> **What the task requires**: Give again, word for word, the line holding "Task: Select European size 36" and every line after it through the end of the data below. Omit pictures.

◇ ◇ ◇ ◇ ◇

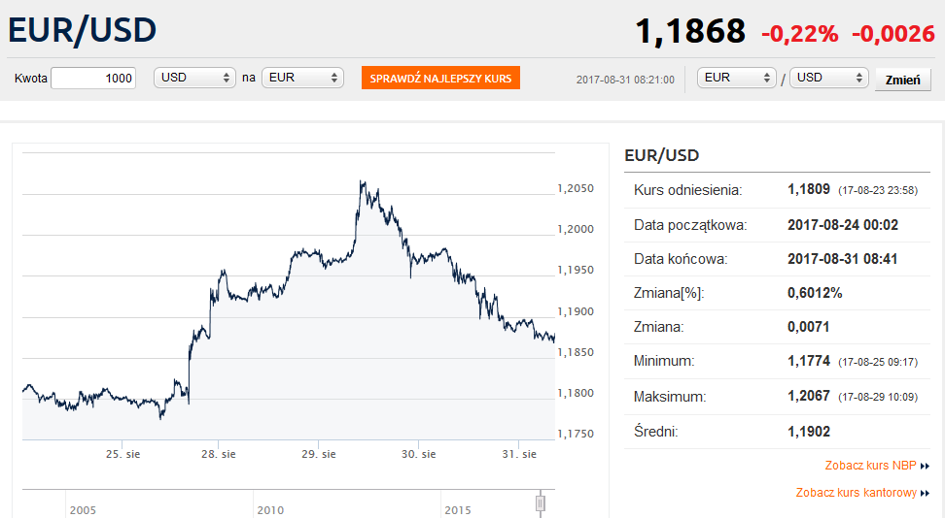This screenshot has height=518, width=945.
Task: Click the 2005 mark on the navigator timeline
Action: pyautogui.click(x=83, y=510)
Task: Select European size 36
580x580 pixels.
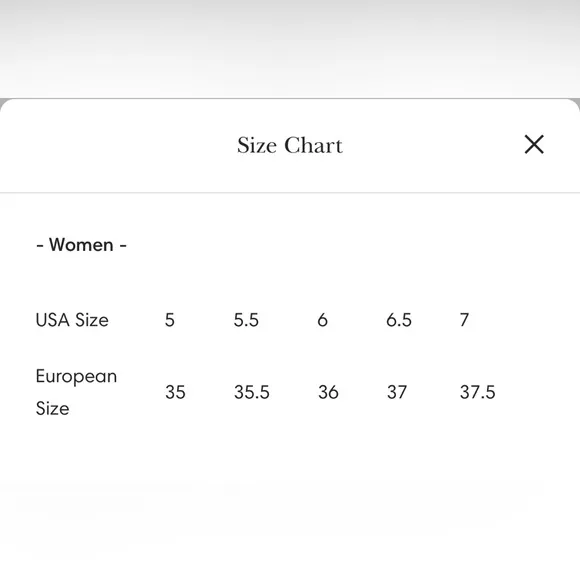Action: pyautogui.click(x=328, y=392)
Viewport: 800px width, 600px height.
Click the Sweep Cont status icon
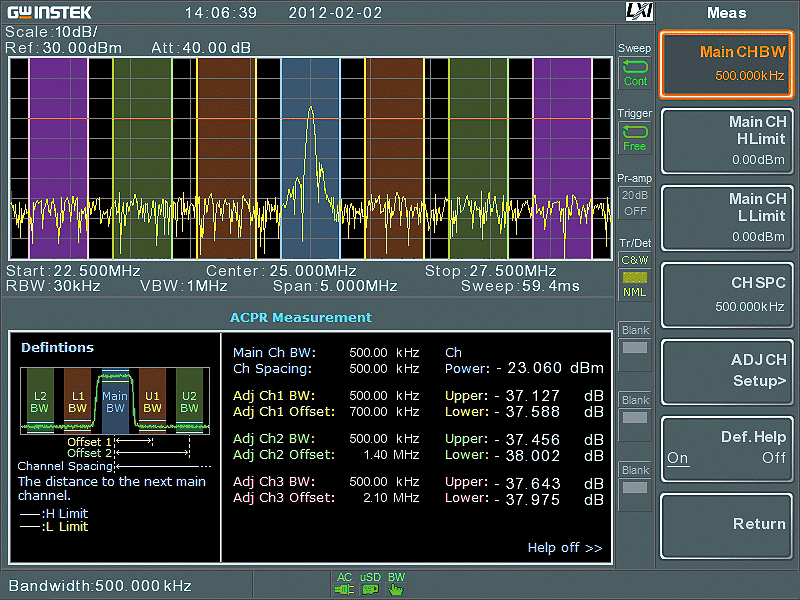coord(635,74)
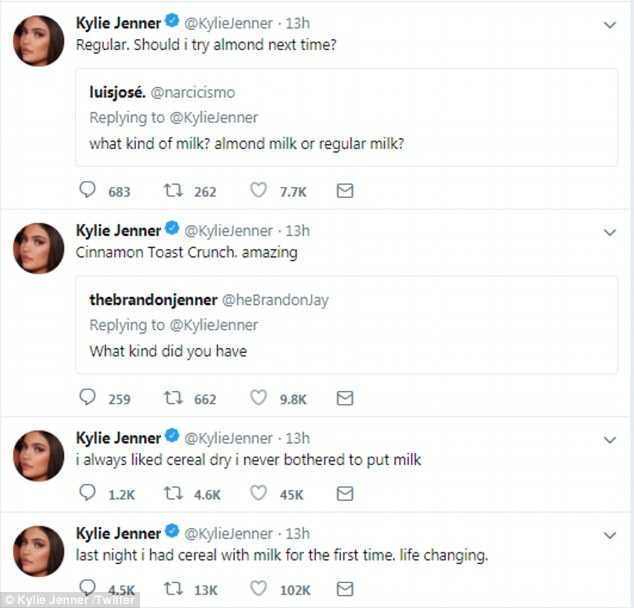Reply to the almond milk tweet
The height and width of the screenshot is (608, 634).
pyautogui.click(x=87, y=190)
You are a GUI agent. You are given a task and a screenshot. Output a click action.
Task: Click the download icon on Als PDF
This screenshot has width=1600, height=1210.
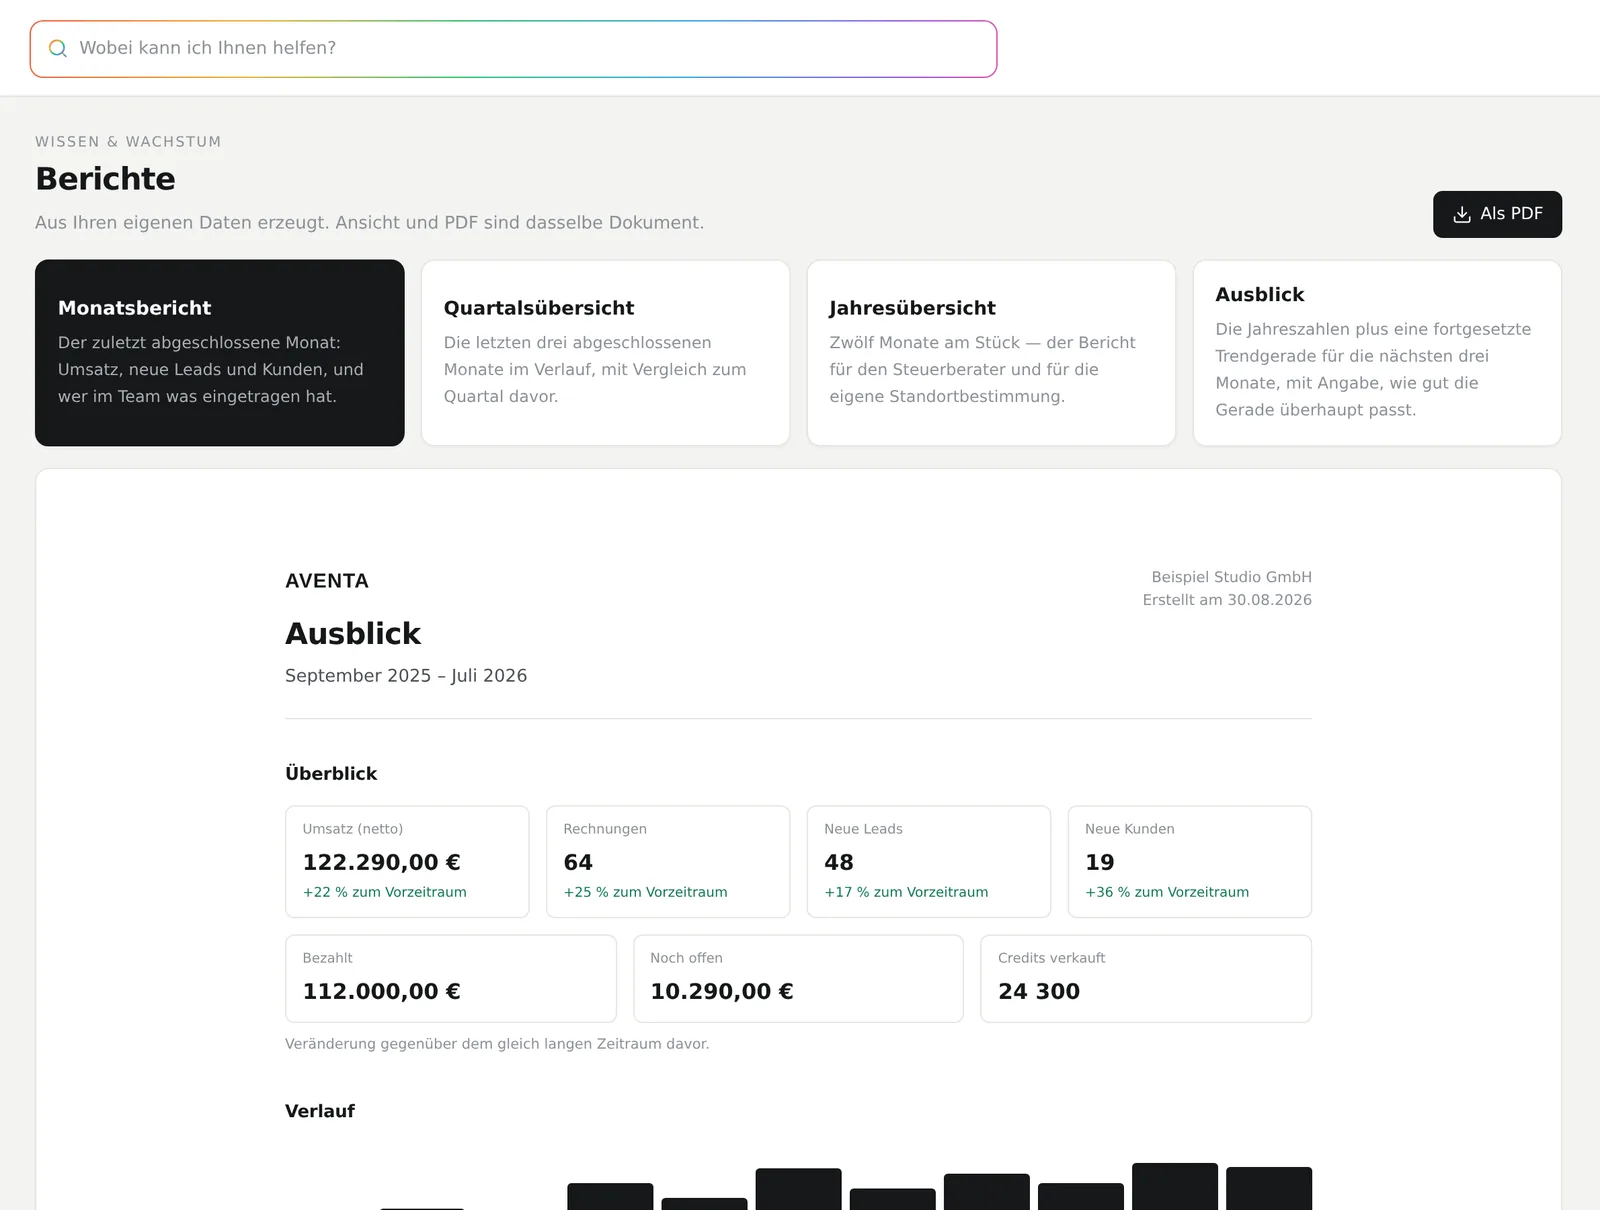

◇ ◇ ◇ ◇ ◇

> **Answer for this exercise**:
Task: Select European size 36
580x580 pixels.
Action: pyautogui.click(x=328, y=392)
Viewport: 800px width, 600px height.
Click the Sweep Cont status icon
coord(635,74)
Reply to the almond milk tweet
The height and width of the screenshot is (608, 634).
pyautogui.click(x=87, y=190)
You are a GUI agent. You are given a task and a screenshot. Output a click action.
Task: Click the download icon on Als PDF
This screenshot has width=1600, height=1210.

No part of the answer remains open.